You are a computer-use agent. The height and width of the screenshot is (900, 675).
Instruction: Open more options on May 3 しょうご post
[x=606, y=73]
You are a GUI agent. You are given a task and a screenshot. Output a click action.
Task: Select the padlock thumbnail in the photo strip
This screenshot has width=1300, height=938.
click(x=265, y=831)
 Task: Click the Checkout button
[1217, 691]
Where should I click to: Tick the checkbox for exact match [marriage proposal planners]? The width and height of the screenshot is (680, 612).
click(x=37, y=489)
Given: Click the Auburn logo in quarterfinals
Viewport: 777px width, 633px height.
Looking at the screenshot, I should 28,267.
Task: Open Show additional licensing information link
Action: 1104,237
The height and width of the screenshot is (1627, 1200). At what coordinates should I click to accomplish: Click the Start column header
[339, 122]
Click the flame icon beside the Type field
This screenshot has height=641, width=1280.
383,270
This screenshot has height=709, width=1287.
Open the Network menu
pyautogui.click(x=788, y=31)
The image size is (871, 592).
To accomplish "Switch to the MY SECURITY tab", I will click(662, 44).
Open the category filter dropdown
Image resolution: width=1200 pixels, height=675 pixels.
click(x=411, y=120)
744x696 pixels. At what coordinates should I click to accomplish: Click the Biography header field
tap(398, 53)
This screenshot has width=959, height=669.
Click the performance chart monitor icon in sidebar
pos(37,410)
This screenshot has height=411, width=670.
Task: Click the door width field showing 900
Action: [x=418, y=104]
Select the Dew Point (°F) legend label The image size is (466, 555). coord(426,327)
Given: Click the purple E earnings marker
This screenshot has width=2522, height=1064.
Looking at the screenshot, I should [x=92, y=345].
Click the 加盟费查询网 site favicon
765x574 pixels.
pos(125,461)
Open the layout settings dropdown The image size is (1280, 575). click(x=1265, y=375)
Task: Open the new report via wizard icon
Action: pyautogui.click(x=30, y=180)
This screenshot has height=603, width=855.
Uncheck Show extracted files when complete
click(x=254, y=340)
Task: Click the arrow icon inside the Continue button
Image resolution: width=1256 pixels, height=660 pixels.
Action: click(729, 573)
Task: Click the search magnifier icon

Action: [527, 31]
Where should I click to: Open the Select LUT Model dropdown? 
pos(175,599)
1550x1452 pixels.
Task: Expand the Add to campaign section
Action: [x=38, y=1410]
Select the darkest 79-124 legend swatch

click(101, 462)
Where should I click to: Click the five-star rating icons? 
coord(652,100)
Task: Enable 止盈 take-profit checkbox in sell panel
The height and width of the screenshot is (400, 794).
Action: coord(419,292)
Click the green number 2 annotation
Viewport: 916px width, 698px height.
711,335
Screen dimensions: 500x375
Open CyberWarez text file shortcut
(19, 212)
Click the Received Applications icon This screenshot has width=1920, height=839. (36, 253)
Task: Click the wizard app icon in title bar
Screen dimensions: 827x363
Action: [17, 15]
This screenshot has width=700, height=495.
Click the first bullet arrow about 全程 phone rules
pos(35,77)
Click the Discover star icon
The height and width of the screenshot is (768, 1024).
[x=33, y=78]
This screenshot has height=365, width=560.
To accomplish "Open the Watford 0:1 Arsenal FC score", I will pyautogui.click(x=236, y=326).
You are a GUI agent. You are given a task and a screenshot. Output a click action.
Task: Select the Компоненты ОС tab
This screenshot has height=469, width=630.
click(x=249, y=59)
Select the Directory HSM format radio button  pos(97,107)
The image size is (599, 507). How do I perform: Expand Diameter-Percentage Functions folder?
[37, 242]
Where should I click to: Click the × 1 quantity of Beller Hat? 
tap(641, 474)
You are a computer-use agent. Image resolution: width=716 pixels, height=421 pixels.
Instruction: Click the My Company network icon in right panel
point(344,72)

Activity: In the material above, transcribe exactly the lines beginning at the one with "This screenshot has width=959, height=669." and ending at the one with "Given: Click the purple E earnings marker", both included.

Response to this task:
This screenshot has width=959, height=669.
Click the performance chart monitor icon in sidebar
pos(37,410)
This screenshot has height=411, width=670.
Task: Click the door width field showing 900
Action: [x=418, y=104]
Select the Dew Point (°F) legend label The image size is (466, 555). coord(426,327)
Given: Click the purple E earnings marker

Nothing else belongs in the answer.